変形性関節炎

犬と猫の変形性関節炎について|老化現象と見過ごさないで!

変形性関節炎は、年齢を重ねるにつれてクッションの役割を果たす軟骨が変性したり、すり減ったりすることで、関節に炎症が生じて痛みを感じる病気です。
この病気は人間だけでなく犬や猫にも見られ、特に12歳以上のシニア猫のほとんどが変形性関節炎を患っているという報告もあります。


このページでは、犬と猫の変形性関節炎について詳しく解説します。

原因

基本的に、変形性関節炎は加齢によって引き起こされるものです。
年を重ねるにつれて、軟骨の変性や関節構造が慢性・進行的に変化し、これによって関節軟骨が損傷したり、新しい骨や骨棘が生じたりすることで痛みが発生します。
また、以下の要因も関節に異常な負担をかけることで、変形性関節炎のリスク因子となります。

・肥満や滑りやすい床(関節への負荷が高まります)
・骨格の歪み(関節に不均等の負荷が加わります)
・股関節形成不全や前十字靭帯損傷、膝蓋骨脱臼などの整形疾患

軟骨や関節構造の変化は不可逆的(元に戻せない)ため、早期発見・早期治療を徹底し、症状が軽度なうちに進行を遅らせることが非常に重要です。

★ ★ ★ ★ ★ ★ ★

**設問:**
1) 変形性関節炎の文章によると、ほとんどが変形性関節炎を患っているという報告があるのはどのような猫か答えなさい。
2) 変形性関節炎の文章の続きを、最後の文の後から書きなさい。

★ ★ ★ ★ ★ ★ ★

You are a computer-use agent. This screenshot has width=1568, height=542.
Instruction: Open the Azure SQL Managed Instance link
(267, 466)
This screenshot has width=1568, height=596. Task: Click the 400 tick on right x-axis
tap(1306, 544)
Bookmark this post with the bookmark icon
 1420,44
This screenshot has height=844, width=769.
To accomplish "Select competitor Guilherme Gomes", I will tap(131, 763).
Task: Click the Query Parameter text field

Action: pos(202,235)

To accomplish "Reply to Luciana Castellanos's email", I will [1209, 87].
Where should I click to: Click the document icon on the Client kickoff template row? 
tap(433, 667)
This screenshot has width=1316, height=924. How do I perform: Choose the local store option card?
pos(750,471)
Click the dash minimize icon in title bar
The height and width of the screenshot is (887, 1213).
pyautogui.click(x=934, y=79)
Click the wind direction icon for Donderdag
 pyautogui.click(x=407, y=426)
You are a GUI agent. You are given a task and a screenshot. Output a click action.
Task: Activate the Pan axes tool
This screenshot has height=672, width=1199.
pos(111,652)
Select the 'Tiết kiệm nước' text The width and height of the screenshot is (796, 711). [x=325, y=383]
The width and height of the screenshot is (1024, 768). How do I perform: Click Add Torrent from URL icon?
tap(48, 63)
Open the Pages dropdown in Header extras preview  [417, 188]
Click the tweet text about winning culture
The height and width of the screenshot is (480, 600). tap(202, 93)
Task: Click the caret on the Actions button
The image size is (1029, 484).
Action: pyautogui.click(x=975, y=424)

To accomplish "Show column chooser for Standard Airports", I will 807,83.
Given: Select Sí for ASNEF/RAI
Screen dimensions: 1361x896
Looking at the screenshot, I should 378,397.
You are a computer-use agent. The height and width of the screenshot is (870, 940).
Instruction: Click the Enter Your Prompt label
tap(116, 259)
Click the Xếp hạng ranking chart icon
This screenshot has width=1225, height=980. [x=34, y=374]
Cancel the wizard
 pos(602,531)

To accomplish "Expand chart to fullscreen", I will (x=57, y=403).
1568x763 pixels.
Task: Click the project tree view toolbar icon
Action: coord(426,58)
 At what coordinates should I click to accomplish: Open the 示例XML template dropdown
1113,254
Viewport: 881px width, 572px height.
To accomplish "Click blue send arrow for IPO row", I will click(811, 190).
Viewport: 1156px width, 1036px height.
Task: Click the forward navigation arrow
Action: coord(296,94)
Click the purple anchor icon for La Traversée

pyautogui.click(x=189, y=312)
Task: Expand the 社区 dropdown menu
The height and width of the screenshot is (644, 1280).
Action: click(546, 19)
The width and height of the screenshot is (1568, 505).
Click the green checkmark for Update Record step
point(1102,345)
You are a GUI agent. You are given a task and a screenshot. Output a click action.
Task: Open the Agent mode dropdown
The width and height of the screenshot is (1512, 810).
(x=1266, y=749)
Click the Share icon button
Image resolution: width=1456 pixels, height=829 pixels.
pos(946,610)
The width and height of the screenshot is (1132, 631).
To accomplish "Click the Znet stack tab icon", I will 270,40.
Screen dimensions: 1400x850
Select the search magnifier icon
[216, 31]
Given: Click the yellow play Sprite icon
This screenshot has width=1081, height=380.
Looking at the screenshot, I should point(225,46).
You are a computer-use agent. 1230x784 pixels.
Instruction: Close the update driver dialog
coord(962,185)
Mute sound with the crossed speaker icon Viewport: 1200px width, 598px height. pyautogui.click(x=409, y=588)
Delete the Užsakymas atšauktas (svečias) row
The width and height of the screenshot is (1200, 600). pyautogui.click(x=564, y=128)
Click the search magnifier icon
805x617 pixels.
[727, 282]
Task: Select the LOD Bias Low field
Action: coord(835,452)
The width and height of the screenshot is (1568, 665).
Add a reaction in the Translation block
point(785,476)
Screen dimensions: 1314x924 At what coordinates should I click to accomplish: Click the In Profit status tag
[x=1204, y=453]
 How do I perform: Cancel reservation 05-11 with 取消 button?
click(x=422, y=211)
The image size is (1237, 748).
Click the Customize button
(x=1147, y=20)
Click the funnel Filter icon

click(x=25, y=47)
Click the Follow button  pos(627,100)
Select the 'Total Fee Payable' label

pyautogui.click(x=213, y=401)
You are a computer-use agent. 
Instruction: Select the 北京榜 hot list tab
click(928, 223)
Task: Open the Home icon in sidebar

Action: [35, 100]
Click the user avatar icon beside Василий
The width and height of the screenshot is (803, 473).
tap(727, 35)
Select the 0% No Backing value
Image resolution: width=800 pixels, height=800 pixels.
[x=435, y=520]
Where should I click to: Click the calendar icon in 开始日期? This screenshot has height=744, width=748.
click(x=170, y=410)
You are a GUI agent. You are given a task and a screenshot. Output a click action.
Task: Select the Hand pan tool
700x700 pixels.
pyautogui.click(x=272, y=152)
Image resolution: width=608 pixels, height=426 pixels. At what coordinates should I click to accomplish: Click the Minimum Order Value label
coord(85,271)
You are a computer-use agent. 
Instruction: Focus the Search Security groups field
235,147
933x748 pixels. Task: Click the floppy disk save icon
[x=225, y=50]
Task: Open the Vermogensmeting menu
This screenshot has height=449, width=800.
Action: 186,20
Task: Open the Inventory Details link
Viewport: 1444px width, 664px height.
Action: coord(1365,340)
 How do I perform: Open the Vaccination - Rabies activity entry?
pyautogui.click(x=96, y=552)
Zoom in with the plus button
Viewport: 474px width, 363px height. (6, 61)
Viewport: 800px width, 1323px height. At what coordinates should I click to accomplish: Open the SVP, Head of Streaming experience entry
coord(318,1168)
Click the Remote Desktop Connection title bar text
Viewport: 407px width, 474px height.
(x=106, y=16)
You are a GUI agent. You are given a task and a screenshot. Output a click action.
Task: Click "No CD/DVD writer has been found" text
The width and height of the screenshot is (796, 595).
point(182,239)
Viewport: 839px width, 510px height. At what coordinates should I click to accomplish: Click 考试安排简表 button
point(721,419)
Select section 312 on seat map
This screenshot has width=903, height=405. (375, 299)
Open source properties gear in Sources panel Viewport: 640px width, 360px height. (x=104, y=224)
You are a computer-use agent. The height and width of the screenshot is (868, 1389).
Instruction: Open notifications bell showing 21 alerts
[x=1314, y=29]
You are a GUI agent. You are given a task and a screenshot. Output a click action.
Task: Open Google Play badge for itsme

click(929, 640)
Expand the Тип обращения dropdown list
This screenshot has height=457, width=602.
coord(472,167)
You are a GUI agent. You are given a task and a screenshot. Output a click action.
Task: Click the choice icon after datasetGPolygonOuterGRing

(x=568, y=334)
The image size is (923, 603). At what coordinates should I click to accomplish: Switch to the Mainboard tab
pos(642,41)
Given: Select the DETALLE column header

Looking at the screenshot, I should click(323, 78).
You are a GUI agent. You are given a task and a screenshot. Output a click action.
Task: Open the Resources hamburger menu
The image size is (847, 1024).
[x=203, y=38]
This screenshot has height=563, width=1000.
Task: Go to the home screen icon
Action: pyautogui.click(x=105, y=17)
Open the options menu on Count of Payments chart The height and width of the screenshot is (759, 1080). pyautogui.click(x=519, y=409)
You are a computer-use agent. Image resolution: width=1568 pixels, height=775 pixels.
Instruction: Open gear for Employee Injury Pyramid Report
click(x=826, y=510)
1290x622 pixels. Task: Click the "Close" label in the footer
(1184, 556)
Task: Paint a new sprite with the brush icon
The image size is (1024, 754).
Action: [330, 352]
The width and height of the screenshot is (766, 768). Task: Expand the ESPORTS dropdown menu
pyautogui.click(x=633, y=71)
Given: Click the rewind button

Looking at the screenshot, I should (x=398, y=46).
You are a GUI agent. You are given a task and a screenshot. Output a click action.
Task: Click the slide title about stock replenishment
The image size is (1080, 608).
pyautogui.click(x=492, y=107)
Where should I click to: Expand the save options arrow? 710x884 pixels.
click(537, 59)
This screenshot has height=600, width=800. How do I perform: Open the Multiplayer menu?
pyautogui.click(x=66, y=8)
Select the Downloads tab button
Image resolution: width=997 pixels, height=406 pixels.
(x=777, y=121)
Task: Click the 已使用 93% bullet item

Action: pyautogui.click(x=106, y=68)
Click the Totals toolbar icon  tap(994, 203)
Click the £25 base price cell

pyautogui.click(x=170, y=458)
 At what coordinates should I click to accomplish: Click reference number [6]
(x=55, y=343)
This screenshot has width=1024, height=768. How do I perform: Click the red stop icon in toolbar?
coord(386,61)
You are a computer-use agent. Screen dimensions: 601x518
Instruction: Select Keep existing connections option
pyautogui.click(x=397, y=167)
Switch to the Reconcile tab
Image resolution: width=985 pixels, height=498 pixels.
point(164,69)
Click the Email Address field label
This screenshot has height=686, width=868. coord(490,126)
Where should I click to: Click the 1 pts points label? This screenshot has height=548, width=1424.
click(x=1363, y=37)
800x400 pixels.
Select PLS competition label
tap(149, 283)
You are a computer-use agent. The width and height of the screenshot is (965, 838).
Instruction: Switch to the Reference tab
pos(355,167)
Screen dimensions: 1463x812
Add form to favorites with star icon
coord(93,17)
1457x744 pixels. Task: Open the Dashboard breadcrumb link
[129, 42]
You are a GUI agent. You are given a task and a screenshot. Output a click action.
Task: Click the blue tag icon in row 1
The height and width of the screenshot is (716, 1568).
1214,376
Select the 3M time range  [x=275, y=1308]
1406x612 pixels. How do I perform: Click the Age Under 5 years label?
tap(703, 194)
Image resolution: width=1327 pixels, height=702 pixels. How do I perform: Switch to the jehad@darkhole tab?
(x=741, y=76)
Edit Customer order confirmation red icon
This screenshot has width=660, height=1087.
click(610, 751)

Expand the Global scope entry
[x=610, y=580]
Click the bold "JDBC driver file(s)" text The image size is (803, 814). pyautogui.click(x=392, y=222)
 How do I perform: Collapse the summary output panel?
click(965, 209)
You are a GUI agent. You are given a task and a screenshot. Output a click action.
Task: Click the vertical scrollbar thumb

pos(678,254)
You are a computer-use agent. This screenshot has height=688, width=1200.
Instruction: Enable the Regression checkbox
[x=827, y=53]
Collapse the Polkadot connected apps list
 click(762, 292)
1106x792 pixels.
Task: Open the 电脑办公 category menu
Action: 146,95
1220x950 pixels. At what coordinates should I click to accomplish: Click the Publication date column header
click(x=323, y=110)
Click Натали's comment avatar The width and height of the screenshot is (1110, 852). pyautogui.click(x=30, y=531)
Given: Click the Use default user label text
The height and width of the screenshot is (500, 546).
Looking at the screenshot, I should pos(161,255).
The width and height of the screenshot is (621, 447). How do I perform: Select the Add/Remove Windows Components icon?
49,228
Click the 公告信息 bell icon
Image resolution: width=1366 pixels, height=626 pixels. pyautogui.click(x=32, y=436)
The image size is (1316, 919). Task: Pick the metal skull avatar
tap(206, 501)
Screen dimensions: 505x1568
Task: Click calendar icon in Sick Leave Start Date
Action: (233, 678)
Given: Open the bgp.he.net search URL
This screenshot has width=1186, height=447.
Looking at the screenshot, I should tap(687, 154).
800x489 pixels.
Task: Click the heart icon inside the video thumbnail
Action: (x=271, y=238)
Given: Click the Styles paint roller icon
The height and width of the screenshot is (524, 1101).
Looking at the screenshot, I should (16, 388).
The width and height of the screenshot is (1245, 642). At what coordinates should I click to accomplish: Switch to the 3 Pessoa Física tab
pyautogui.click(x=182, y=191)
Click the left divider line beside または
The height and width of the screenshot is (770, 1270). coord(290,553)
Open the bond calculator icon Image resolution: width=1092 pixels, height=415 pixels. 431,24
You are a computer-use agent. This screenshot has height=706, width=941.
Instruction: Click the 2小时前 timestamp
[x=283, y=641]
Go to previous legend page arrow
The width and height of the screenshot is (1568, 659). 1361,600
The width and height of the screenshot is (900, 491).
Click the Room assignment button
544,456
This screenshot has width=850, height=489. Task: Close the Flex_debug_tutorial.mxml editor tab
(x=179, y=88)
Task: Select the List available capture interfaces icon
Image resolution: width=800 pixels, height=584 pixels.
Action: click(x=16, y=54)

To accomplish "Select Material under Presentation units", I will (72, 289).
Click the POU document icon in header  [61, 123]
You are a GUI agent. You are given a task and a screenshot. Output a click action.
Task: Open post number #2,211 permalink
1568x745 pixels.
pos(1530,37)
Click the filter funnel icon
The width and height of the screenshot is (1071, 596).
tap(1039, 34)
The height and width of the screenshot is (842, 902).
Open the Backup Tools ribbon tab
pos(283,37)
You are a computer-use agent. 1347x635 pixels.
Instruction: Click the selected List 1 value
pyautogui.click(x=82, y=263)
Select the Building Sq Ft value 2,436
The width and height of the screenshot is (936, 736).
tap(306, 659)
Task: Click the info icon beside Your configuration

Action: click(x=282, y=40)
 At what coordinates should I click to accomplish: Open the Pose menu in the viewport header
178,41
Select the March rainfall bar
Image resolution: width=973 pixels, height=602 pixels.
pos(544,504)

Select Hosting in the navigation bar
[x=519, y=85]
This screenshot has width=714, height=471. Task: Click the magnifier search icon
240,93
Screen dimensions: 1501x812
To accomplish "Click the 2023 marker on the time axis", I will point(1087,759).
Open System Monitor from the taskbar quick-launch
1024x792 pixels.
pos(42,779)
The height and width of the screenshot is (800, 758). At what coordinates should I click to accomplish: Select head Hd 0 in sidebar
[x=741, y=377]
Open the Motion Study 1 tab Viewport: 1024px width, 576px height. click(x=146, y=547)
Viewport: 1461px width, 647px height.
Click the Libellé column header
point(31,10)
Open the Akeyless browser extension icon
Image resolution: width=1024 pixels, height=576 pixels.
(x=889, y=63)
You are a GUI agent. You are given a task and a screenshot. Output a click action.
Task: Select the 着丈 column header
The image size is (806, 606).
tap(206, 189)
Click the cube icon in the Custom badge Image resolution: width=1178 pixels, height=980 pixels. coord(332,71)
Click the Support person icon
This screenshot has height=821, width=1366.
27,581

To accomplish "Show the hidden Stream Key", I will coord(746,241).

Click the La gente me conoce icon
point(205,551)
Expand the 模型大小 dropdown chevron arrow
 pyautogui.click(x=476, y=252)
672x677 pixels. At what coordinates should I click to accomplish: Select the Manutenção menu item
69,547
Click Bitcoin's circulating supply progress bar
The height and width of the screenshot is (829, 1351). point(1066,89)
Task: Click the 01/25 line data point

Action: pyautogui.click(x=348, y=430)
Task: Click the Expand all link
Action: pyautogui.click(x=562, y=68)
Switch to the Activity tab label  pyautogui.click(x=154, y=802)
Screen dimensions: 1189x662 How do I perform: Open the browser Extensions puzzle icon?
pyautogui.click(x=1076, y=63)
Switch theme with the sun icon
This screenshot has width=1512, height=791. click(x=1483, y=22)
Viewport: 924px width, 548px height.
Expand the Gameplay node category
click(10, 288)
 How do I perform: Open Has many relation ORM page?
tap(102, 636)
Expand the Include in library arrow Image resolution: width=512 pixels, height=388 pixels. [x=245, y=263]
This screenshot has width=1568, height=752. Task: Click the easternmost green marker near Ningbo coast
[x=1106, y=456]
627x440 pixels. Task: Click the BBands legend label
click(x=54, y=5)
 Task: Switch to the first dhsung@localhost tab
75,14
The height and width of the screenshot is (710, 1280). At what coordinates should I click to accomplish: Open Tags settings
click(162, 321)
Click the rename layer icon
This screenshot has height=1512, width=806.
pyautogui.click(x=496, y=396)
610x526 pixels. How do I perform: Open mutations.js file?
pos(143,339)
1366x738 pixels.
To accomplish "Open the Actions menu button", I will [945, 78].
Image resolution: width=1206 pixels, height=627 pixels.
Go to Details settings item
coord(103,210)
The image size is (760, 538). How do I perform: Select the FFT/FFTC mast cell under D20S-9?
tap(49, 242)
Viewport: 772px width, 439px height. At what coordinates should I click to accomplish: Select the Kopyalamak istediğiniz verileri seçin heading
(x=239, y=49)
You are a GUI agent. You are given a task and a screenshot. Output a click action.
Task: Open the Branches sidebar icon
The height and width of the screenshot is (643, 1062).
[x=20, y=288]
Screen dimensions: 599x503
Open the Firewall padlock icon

★ ★ ★ ★ ★ ★ ★

**解答:**
1) 12歳以上のシニア猫です。

2)
症状

変形性関節炎の初期段階では、わずかに関節に痛みを感じる程度なので、飼い主様も老化の一部と思って気付かないことがほとんどです。特に猫の場合、犬に比べて痛みのサインが分かりづらいため、さらに病気の存在に気付くことは難しいでしょう。

しかし、症状が進行すると痛みも強くなり、以下のようなサインが見られるようになります。

・足をかばって歩く、歩くのが遅くなる
・散歩に行きたがらない、散歩の時間が短くなる
・今まで登れていた高さに登れなくなる
・ジャンプや遊びが減る
・寝起き後しばらく動きが悪く、動いているうちに動きが良くなる
・抱き上げたときに鳴いたり、怒ったりする


これらの症状は全て関節に痛みを感じるために現れるものです。関節炎は無治療で改善することはなく、日常的な動作で痛みを感じるようになるため、ペットの生活の質が大きく低下してしまいます。そのため、早期に痛みに対するケアを行うことが必要です。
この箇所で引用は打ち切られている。